System Reliability Engineer, Consultant
1 week ago
At AIA we've started an exciting movement to create a healthier, more sustainable future for everyone.
As pioneering innovators for over 100 years, we're now transforming our organisation to be faster, simpler and more connected. Because we want to be even better equipped to develop digital solutions and experiences that help more people live Healthier, Longer, Better Lives.
To get there, we need people with tech/digital/analytics expertise and passion to help develop positive, sustainable change through digitally enhanced experiences that will impact the lives of millions of people and create a healthier future for everyone.
If you believe in developing a better tomorrow, read on.
About the Role
To ensure the reliability, scalability, and performance of enterprise systems and services by applying software engineering principles to operations. The System / Site Reliability Engineer will collaborate with development and operations teams to build robust automation, monitor system health, respond to incidents, and continuously improve service availability and efficiency. This role is critical in bridging the gap between software development and IT operations, fostering a culture of resilience, observability, and proactive problem-solving.Job Description
Ensure System Reliability and Availability
- Oversee application performance, report any deviation and issue
- Collaborate with application engineers and developers in root cause identification
Incident Management and Root Cause Analysis
- Participate in incident response efforts for production outages as Subject Matter Advisor
- Provide insights from monitoring and in-depth code/database review
- Assist Application Operation post-mortems review
Automation and Tooling
- Automate operational tasks such as monitoring, and recovery.
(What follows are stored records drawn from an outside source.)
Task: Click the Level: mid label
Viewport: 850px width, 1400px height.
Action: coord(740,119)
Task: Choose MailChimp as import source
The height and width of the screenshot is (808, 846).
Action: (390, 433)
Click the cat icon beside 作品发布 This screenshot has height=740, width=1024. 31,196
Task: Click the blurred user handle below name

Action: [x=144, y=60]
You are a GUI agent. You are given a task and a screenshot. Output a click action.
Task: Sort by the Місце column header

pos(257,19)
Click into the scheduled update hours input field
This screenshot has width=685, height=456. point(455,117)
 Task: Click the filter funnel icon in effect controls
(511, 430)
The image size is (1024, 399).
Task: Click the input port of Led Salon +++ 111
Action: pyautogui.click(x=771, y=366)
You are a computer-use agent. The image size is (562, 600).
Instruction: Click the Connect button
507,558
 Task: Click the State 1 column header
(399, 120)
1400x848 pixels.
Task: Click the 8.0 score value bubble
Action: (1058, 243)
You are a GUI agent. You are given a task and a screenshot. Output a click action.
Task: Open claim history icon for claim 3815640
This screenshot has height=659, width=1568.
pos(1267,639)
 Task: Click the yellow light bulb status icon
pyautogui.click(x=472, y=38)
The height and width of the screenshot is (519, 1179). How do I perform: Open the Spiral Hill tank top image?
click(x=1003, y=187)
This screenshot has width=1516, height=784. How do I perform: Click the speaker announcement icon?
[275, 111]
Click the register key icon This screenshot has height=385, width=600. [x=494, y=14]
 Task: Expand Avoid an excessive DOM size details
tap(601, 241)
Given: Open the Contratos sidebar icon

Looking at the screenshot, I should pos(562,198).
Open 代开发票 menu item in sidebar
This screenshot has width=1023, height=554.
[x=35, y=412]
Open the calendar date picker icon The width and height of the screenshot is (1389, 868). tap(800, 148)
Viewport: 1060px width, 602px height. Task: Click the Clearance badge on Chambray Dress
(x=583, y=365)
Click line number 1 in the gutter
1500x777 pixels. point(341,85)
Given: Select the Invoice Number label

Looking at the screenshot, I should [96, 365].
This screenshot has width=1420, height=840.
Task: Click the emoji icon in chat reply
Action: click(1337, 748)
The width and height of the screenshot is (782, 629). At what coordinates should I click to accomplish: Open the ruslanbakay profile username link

- Develop scripts and tools to reduce manual toil and improve efficiency.
Monitoring and Observability
- Implement robust telemetry systems to monitor application health, latency, and error rates.
- Manage Dynatrace platform and integration with all application services
- Assist Application team in dashboarding design and setup
Security and Compliance
- Collaborate with Security teams to ensure systems meet regulatory and security standards (e.g., PCI-DSS, GDPR).
- Implement access controls, encryption, and audit mechanisms as and where required by the scope of SRE team
Capacity Planning and Performance Optimization
- Assist in analyzing usage trends to forecast demand and scale infrastructure accordingly.
- Participate in resource optimization utilization to balance cost and performance.
Work closely with development, QA, and infrastructure teams to embed reliability into the SDLC. Promote SRE principles across teams to foster a culture of resilience and accountability.
Maintain clear operational documentation, runbooks, and architecture diagrams.
Job Requirements
Bachelor's degree in Computer Science, Software Engineering, Information Technology, or a related field.
3–5 years of experience in Site Reliability Engineering, DevOps, or Software Engineering roles.
Prior experience supporting front-end applications in production environments, preferably in financial services or regulated industries.
Frontend Performance Monitoring; Ability to instrument front-end code for custom metrics and traces.
Experience with Real User Monitoring (RUM), Synthetic Monitoring, and Application Performance Monitoring (APM) tools (e.g., New Relic, Dynatrace, Datadog).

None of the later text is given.